I have been hanging around politics for a long time. I have seen bone-headed actions and incredibly courageous moves by politicians of both parties. I have seen the wrong decisions made by an overwhelming majority. I have seen the right decision made by the slimmest of votes. However, I have never, ever seen quite the spectacle that this country witnessed this past week during the confirmation hearings of Judge Brett Kavanaugh for a position on the Supreme Court.
Sometimes there is no obvious answer to our most pressing problems. With that statement, I am likely to offend almost everyone that reads this column. As a country, we have wandered into a Blue and Red divide that leaves no room for debate. For many, if not most, you are either with me or you are against me. It is just that simple.
It is never that simple for me. I used to drive my siblings and my wife crazy by playing the devil’s advocate on just about everything we discussed. You are probably right, but . . . There was always a “but” in my debates.
It was heart wrenching to watch the testimony of Dr. Christine Blasey Ford. It was equally hard to watch the emotional testimony of Judge Kavanaugh. No one can fake the pain they both felt at that moment. No one would wish to undergo the tortuous process they both had to endure.
I only have daughters and know that had one of them been sexually assaulted 36 years ago, I would never forget no matter when I found out what was done to them. Having said that, I grew up in an extended family full of boys. I remember my high school days, my first beers and the big talk around a locker room.
We all know someone who has been treated poorly on a date or by a friend. Most of us know a sexual assault victim, whether we know it or not. At the same time, many of us know someone that has been accused of a wrongdoing they did not commit.
Life is not easy. There is not always a clear path to the truth. Occasionally the facts just are not there to bring us to an obvious conclusion. When justice is not served, we all lose no matter who we supported in the last election.

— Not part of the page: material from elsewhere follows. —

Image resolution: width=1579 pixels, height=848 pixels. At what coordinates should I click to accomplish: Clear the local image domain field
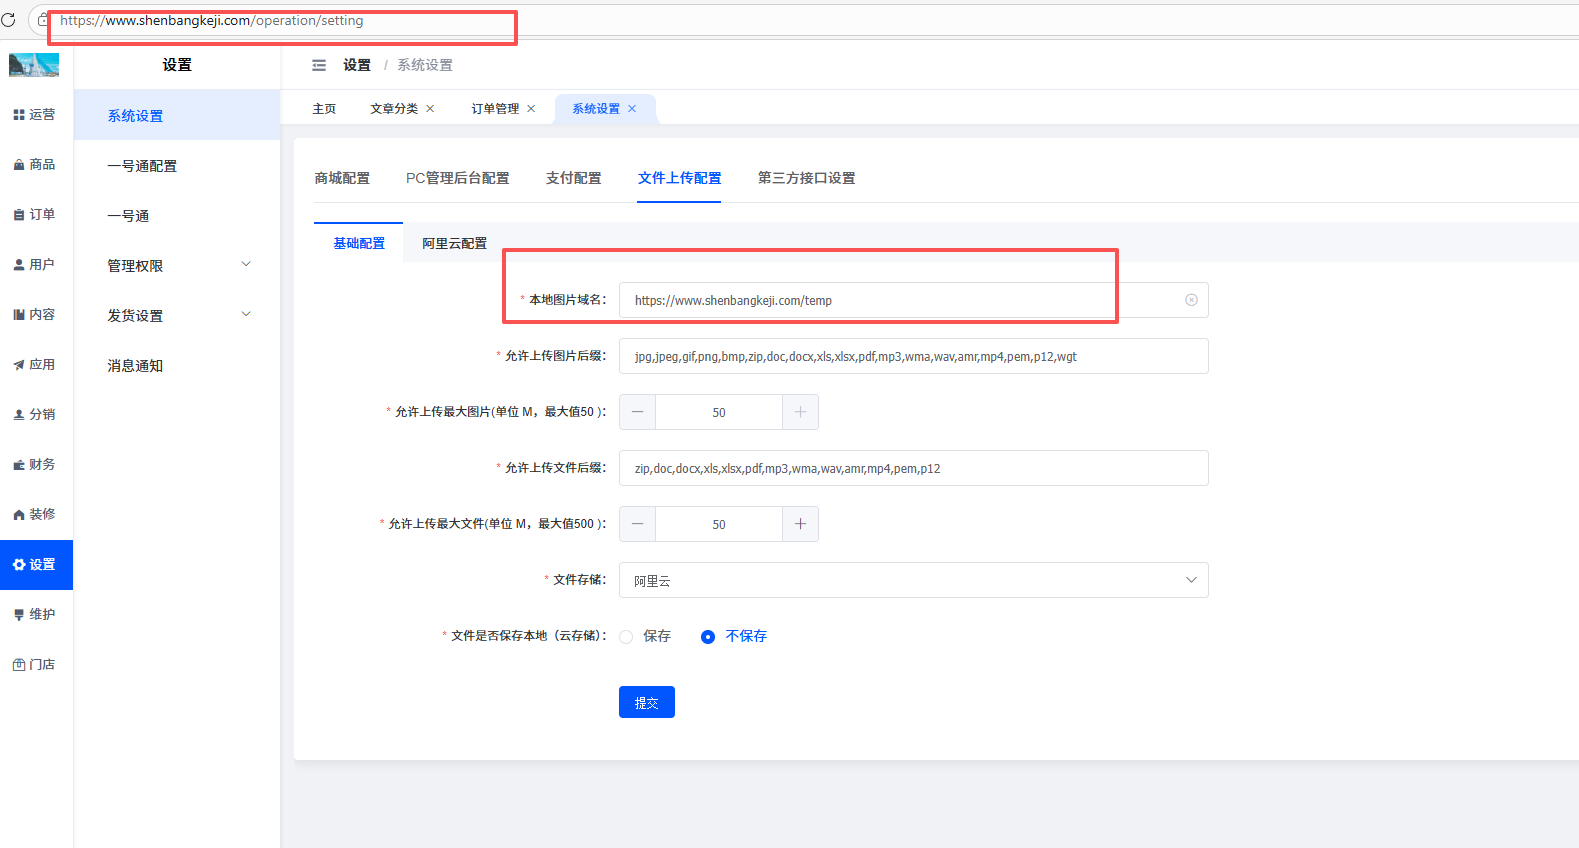click(x=1191, y=300)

The unfortunate media spectacle we have endured in the past few days is so sad for our country. It has diminished the stature of the highest court in our land. It has reduced the already abysmal ratings of the United States Senate. It has literally torn our country apart, one family at a time.
I am most saddened by the vicious comments I have read on Facebook and other social media sites. These are not comments made by the talking heads of the right and the left. The most disturbing comments have been made by people I have known for years, in some cases directed to people they have known since childhood.
If we are honest, most of the arguments we hear have nothing to do with Kavanaugh’s drinking habits or high school behavior. The real debate has to do with his interpretation of the Constitution on these five litmus test issues: abortion and who can have one, guns and who can own them, gay rights and do they deserve them, immigration and are they welcome, and do Americans have the right to health care. It is on these issues that our country and most of its citizens have drawn a line in the sand.
I long for a time when a nominee will be judged on the merit of their judicial sense of fairness, their understanding of the rule of law and their character. I pray one day for a confirmation vote so overwhelmingly positive that the nominee can truly be held in the highest esteem by supporters of both parties.
That day of reconciliation starts with us; we the people. It starts with a recognition that we are the same and different. It starts with an awareness that winning at the ballot box is not as important as winning at the bench of justice. It starts with understanding that for better or worse, we are Americans first and Democrats or Republicans second.
Make no mistake that regardless of how this nomination turns out, we have all lost. We can do better. We must do better. We must demand better.